Dataset excerpts: Begin

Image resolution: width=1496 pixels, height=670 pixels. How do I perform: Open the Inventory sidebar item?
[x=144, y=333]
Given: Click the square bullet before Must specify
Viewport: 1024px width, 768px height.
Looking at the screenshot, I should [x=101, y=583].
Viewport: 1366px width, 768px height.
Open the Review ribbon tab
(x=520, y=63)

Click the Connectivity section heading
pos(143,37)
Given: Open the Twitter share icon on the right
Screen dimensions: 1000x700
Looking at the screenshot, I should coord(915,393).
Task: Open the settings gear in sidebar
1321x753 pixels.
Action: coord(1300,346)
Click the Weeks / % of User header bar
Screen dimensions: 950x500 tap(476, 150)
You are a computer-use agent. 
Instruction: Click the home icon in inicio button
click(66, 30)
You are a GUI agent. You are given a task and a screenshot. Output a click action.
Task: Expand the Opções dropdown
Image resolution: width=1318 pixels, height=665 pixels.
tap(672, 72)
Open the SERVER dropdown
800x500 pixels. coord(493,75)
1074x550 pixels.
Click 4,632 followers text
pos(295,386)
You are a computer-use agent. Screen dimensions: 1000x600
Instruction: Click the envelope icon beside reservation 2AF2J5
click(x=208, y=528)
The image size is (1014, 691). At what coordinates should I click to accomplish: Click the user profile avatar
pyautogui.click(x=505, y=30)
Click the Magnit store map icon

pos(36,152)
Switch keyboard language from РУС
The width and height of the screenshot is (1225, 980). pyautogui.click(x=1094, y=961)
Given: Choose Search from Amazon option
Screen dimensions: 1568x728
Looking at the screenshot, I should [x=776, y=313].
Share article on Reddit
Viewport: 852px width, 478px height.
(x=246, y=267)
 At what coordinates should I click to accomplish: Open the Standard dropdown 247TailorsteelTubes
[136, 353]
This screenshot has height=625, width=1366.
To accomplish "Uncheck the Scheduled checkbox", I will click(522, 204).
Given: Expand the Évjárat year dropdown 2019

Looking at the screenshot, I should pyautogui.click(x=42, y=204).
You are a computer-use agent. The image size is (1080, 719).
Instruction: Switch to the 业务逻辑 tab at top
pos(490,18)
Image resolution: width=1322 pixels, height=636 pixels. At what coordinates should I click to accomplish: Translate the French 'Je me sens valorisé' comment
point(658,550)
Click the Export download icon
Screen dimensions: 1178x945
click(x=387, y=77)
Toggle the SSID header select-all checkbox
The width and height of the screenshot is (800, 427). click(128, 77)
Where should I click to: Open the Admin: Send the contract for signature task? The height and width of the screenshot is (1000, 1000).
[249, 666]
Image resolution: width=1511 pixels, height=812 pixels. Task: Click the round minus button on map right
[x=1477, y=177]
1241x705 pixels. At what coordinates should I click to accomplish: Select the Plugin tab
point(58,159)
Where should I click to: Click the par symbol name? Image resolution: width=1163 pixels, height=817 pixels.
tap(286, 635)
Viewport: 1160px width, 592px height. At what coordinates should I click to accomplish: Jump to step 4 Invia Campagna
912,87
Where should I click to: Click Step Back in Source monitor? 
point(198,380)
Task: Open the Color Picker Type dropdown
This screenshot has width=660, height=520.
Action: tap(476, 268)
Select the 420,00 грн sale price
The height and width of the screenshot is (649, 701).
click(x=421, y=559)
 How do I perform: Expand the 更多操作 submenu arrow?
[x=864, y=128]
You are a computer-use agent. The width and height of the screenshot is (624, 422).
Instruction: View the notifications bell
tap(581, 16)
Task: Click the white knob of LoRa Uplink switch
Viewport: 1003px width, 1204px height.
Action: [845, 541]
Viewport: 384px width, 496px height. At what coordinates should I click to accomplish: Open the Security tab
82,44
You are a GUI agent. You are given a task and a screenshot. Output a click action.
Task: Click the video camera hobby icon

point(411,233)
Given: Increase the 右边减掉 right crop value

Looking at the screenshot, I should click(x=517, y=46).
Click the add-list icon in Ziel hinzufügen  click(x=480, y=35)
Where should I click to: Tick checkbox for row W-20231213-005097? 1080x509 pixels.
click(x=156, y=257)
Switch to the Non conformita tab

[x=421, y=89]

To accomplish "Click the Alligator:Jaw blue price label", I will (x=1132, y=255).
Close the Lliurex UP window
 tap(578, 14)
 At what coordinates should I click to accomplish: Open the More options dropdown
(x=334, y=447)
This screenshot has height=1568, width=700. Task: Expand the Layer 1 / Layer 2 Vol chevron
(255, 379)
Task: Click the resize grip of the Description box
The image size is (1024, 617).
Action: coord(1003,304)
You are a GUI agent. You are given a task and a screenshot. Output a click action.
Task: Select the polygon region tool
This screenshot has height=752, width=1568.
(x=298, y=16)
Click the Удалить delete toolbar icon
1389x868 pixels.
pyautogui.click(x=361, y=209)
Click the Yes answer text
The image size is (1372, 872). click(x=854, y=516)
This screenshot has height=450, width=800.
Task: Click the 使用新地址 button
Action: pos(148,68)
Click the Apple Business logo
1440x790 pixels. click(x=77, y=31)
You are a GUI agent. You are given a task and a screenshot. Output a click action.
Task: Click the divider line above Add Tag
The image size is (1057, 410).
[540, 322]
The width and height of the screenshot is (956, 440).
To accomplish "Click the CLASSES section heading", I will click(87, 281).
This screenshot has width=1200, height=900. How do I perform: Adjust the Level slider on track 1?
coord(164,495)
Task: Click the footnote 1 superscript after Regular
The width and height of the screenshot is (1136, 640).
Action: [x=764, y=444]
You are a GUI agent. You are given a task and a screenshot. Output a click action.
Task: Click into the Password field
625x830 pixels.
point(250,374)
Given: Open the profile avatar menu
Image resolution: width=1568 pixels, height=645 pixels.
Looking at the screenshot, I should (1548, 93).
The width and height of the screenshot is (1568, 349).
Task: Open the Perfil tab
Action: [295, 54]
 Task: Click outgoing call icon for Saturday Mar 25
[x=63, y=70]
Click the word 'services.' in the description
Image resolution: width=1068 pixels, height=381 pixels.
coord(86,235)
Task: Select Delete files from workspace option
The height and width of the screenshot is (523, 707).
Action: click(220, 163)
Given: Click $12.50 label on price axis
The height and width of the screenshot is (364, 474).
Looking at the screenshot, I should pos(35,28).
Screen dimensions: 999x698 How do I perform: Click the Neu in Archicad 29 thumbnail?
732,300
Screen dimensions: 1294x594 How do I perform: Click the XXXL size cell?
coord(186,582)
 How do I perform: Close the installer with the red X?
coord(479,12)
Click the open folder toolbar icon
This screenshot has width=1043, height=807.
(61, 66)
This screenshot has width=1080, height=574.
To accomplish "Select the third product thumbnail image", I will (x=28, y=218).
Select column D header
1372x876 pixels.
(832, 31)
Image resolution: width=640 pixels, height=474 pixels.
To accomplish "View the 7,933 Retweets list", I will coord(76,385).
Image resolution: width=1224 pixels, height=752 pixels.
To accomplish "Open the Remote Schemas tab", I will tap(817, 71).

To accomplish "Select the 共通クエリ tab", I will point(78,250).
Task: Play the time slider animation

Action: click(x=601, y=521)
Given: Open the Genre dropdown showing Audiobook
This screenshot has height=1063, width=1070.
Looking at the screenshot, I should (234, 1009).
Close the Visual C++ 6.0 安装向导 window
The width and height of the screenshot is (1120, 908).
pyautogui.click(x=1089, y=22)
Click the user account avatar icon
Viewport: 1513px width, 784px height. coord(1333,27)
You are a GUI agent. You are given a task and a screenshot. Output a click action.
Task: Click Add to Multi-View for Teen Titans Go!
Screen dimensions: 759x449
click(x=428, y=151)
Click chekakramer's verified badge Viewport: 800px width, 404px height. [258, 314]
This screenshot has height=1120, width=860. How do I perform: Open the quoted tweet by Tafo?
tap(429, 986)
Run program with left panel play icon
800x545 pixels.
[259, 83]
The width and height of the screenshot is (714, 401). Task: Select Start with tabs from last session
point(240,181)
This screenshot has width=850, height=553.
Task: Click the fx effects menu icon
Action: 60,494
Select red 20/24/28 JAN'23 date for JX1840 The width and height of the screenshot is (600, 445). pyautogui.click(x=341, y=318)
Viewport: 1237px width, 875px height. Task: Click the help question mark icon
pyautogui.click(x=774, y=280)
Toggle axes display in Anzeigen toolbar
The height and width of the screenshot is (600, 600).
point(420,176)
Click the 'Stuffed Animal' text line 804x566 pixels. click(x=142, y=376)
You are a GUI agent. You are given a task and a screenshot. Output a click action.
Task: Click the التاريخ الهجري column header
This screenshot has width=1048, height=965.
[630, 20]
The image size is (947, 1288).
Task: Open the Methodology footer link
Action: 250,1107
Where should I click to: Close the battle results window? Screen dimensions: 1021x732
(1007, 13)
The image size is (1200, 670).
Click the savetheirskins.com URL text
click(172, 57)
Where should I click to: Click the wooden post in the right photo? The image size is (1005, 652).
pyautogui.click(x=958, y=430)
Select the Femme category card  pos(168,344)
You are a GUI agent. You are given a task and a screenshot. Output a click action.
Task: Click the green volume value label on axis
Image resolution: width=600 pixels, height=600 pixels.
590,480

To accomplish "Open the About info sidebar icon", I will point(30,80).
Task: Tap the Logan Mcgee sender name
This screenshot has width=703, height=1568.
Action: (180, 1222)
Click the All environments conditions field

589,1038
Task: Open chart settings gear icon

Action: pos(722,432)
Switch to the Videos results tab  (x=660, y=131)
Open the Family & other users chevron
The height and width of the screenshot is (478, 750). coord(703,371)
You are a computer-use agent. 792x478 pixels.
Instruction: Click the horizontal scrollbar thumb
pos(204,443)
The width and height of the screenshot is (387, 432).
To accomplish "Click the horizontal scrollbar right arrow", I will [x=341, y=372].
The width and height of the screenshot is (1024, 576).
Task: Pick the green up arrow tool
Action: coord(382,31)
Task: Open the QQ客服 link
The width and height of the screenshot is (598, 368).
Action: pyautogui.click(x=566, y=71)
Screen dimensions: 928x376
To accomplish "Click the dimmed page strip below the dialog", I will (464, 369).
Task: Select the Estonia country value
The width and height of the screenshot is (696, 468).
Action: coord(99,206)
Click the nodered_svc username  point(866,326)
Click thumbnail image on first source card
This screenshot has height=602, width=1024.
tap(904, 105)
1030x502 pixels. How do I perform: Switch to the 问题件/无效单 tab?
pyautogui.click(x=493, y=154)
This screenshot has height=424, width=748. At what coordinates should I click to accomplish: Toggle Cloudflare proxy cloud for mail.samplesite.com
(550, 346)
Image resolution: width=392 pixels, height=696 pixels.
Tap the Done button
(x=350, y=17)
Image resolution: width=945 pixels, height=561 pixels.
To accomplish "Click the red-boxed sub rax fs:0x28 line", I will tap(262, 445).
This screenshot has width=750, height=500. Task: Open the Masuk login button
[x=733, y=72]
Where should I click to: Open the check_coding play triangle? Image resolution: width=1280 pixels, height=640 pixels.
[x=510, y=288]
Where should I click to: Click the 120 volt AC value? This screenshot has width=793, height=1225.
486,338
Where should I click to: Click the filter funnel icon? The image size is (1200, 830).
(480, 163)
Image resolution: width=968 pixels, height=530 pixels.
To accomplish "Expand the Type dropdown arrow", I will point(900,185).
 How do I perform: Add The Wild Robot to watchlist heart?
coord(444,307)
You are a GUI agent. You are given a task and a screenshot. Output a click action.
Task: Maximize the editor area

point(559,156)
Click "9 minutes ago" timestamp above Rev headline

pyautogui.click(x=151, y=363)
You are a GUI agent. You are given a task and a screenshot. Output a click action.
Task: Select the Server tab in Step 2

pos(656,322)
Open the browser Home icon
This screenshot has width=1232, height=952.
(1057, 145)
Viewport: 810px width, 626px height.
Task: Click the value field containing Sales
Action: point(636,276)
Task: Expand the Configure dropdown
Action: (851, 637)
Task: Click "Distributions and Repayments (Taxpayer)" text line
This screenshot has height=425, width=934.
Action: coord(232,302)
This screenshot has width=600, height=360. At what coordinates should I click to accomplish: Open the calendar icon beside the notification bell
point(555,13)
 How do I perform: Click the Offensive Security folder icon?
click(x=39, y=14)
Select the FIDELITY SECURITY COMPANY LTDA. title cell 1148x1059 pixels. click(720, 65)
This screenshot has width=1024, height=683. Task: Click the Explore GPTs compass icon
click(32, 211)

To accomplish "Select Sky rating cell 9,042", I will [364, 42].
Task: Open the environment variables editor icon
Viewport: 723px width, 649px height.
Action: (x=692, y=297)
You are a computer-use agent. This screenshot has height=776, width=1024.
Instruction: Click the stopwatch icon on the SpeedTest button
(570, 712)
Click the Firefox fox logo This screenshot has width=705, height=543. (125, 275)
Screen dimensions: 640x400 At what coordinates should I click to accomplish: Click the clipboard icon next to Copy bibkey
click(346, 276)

Dataset excerpts: End

__Problem to work on__: Copy out every line of the material above that contains the string "Type".

__Problem solution__:
Task: Open the Color Picker Type dropdown
To accomplish "Expand the Type dropdown arrow", I will point(900,185).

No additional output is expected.